(Stored records)
——
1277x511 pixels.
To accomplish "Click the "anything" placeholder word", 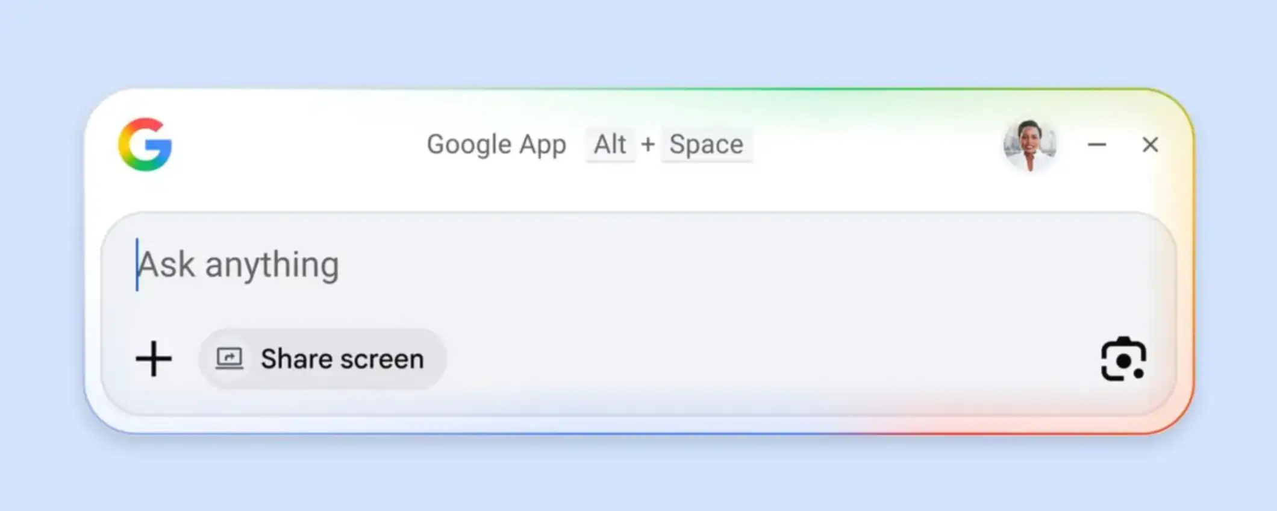I will pos(272,265).
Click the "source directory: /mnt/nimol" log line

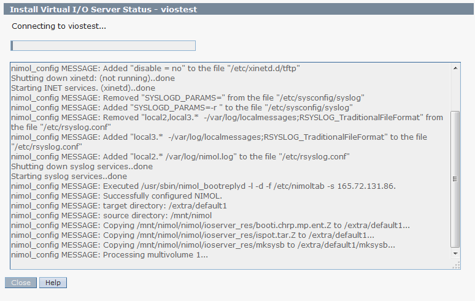[x=111, y=215]
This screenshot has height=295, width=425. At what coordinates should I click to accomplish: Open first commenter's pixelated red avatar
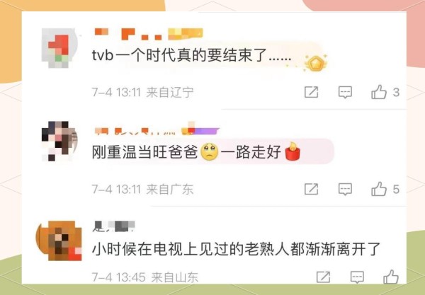pyautogui.click(x=59, y=48)
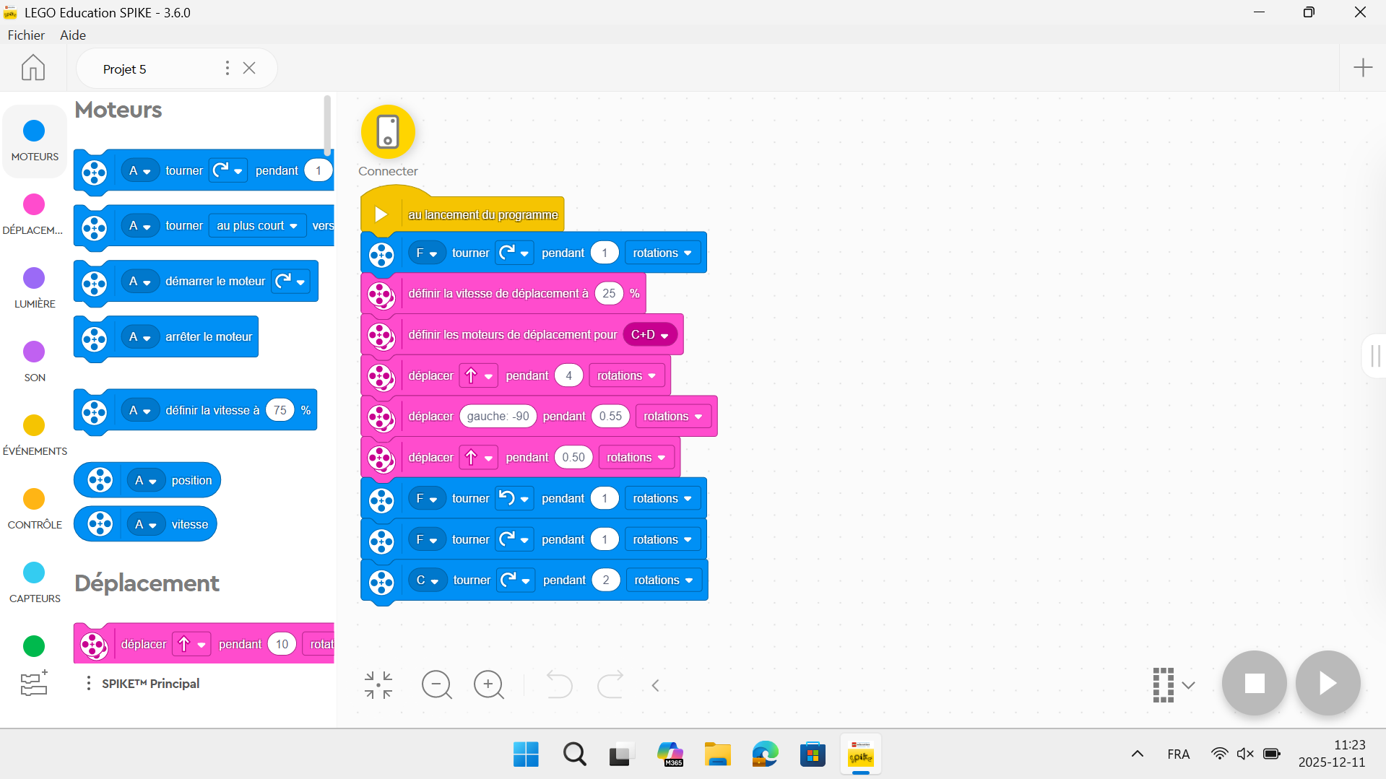Screen dimensions: 1386x779
Task: Zoom out of the canvas
Action: 436,684
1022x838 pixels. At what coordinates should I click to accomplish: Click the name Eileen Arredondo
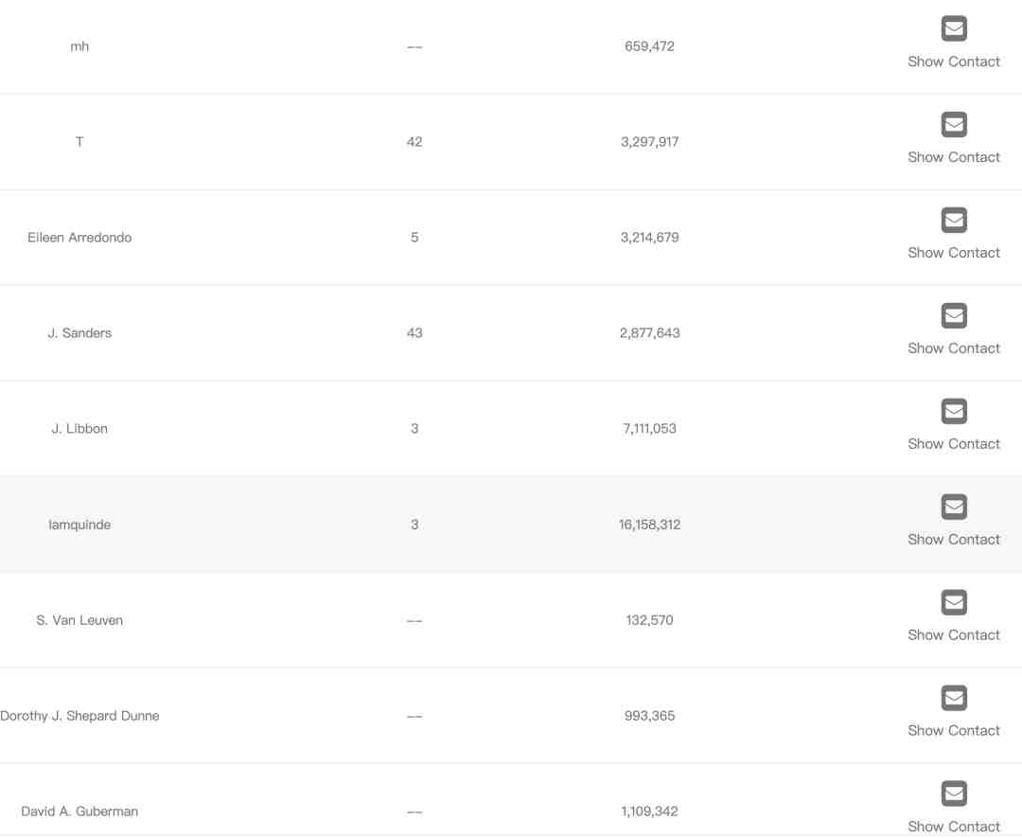(79, 238)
——
Activity: Exactly as written, set down the lines from the line holding "1022x838 pixels. At" to the last line of the data, both ends included, pictures excluded.

Task output:
1022x838 pixels. At what coordinates should I click to accomplish: Click the name Eileen Arredondo
(79, 238)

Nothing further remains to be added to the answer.